Desaparecieron las familias;
la humanidad se disolvió como un azucarillo en una taza de café humeante.
Una sopa parecida a la sopa primordial, pero formada de hombres,
mujeres y niños, abarrotó las galerías más recónditas
y las cuevas pobladas de animales salvajes.
Desconocidos disputándose migajas y toldos harapientos,
mujeres invisibles consumiendo sus drogas sintéticas,
jóvenes tratando de recordar qué cosa era el deseo, qué la salvación.

Los ancianos perseguían a los niños que, a veces, se dejaban atrapar,
cansados de huir hacia adelante,
que, a veces, cuando nadie les veía, dejaban de mover sus cuerpecillos trágicos:
ya estaban muertos cuando el viento silbaba su canción de cuna.

Nada de vehículos.

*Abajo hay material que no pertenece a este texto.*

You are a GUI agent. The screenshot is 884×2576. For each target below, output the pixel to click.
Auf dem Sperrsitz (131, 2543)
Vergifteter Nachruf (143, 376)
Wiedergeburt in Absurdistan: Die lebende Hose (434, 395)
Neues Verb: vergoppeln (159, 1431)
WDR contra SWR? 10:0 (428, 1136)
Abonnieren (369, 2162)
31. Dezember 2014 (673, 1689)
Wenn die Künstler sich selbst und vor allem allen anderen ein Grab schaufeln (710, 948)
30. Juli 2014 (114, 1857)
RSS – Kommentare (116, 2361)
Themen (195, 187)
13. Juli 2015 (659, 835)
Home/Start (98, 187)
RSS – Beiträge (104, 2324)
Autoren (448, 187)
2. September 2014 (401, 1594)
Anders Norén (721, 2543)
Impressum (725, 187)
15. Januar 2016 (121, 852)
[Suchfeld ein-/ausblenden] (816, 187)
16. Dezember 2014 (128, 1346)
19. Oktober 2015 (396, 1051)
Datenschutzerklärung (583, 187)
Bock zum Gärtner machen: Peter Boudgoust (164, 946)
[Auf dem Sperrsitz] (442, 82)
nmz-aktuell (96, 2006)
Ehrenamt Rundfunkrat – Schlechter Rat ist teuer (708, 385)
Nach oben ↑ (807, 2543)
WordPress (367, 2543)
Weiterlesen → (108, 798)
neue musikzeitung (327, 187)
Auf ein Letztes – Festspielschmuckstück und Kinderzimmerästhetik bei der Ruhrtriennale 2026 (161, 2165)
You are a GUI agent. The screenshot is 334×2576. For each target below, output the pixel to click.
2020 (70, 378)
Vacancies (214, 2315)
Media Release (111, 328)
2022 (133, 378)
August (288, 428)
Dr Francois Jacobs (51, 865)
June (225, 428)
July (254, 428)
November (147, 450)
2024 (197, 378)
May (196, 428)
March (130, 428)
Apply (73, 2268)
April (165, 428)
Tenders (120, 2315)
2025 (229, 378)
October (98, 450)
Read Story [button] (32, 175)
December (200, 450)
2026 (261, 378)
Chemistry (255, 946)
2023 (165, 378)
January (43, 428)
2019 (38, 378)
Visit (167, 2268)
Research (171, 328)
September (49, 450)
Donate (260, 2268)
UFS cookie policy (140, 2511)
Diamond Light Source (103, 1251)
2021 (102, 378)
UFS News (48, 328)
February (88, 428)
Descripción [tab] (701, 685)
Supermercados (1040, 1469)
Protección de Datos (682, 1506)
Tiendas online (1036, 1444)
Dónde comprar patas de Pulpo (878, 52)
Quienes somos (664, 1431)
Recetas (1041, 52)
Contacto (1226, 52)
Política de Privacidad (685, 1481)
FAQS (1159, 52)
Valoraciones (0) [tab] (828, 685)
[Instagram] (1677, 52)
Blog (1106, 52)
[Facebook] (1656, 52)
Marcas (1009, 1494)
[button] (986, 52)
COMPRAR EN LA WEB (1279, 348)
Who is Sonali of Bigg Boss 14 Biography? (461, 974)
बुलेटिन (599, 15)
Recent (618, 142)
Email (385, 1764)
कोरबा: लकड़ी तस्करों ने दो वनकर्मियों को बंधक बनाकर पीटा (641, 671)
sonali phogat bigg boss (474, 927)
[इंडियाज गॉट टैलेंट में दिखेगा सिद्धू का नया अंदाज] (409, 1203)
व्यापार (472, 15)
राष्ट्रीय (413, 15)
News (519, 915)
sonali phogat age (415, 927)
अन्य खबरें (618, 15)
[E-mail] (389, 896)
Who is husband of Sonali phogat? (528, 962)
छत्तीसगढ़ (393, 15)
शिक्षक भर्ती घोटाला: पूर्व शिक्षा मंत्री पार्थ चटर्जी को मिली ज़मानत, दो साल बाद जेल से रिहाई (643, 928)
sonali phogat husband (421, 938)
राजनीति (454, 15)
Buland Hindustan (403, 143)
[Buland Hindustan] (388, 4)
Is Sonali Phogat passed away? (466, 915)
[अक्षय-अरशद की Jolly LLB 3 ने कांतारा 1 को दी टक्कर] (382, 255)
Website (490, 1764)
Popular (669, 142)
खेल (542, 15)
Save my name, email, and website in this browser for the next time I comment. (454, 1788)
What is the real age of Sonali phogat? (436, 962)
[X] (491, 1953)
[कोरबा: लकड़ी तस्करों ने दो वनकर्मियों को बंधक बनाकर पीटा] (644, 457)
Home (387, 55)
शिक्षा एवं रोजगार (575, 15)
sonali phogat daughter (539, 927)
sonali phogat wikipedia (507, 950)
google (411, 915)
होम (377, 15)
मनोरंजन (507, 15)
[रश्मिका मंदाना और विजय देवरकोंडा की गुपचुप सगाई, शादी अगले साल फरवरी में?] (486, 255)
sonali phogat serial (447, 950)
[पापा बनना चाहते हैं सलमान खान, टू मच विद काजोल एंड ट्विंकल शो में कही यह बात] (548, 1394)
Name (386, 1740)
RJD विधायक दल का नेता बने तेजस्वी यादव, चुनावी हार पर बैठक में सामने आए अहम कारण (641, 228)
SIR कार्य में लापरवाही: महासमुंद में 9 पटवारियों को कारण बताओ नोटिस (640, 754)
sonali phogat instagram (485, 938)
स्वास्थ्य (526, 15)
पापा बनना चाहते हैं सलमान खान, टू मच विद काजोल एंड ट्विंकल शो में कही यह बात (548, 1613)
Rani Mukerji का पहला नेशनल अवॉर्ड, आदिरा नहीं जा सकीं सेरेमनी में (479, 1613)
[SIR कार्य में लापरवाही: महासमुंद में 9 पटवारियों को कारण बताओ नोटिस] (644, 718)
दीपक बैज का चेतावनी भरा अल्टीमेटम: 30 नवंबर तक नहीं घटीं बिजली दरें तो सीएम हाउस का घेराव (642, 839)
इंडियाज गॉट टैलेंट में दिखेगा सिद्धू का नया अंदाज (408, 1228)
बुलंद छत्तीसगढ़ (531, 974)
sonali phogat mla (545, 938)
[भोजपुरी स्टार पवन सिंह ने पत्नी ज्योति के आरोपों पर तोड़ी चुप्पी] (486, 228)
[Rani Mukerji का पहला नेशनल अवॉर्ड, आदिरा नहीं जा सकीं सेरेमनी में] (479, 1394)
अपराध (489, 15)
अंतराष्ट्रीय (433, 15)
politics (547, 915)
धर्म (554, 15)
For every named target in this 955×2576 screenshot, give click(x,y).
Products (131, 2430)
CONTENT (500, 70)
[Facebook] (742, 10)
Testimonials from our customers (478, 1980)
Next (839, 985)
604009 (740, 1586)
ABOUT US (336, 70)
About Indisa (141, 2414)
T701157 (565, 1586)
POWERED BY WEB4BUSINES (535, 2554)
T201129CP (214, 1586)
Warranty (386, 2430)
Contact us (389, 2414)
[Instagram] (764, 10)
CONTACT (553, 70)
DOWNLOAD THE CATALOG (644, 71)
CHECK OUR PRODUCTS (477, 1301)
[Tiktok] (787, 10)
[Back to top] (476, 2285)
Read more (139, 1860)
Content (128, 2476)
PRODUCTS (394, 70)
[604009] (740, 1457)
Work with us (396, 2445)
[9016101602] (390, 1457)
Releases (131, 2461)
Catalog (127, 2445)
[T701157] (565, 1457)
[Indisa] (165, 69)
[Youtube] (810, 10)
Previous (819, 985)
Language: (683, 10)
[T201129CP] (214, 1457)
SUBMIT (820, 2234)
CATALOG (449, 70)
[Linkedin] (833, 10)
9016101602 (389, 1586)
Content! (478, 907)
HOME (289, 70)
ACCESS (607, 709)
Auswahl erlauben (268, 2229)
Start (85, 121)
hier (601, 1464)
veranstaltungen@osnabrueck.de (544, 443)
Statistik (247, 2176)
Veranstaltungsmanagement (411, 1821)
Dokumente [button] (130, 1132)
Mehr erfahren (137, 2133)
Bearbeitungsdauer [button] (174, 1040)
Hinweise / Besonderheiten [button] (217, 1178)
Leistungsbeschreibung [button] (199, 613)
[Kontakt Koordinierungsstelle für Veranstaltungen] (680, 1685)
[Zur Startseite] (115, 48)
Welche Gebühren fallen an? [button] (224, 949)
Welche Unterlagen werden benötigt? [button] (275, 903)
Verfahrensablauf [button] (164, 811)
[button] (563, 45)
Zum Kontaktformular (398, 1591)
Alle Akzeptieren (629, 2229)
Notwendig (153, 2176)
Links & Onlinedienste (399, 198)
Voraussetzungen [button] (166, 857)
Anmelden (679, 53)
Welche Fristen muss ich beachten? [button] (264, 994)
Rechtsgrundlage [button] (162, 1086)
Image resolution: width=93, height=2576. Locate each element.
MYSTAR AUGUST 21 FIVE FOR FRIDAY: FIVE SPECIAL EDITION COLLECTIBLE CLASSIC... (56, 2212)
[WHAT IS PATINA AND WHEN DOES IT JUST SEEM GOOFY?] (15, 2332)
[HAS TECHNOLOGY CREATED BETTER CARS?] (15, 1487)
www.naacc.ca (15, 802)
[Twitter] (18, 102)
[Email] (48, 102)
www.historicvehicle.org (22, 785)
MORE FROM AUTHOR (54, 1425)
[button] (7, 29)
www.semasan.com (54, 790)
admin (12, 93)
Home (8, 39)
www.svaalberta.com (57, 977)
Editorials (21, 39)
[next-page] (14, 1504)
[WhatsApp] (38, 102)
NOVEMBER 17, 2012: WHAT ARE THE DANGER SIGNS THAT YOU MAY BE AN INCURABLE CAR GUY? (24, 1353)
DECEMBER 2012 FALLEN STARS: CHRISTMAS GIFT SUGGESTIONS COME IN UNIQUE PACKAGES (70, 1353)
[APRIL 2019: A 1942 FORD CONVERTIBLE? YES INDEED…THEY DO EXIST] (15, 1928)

Tristemente, las aceras eran toda la calle,
las autopistas caminaban de la mano de una frontera imaginaria,
los puentes eran ríos en sí mismos.

(Qué poca luz.) Y desaparecieron las razas
para dar paso a una raza única de noctámbulos,
seres arrebatados a su dulce genética que soñaban con la brisa del mar.

En el pútrido estanque, los peces echaron dientes de leche a la primera ocasión.
Las ratas avanzaban como un ejército, belicosas y compactas,
pero temían por sus crías.

Llovía con frecuencia inusitada, agua caliente que inundaba los ojos,
quemaba en la garganta y provocaba náuseas a la tierra,
que vomitaba hierba azul cobalto.





el escondite


Pero no había árboles donde esconderse,
ni zanjas, ni el cauce de los ríos era un sitio seguro.
Patrullas despiadadas batían el terreno,
famélicos soldados hambrientos como cachorros,
sus miradas repartían torbellinos de azufre.

La soledad había dejado de ser un sitio seguro
(tal vez, con las manos, cavar un hoyo no muy profundo
en la tierra tan seca, y parecerse a la tierra,
tratar de parecerse a los terrones estériles,
tomar el color neutral del suelo, camuflarse, hundirse,
conteniendo el aliento en un rincón del alma).

Pero no había árboles. La hierba era el estiércol, la ceniza
del tiempo, hebras centrales de un pasado remoto
para la luz.

El fuego tardó un instante en encontrar su línea entre dos valles,
luego, extendió su capa tapizando de cuervos el sembrado
mientras el agua pesada fluía fuera de lugar, se infiltraba
en la organización del mundo.

El ruido era el aliado perfecto. Un ruido permanente
que cubría de campanas el horizonte.

Improvisando un orfeón de angustia,
ella lanzó un grito que ascendió como un cohete de pánico;
los perros olfatearon su manera de ser.

Cuando les vimos llegar,
tú te subiste a un árbol. Pero no había árboles donde ocultarse.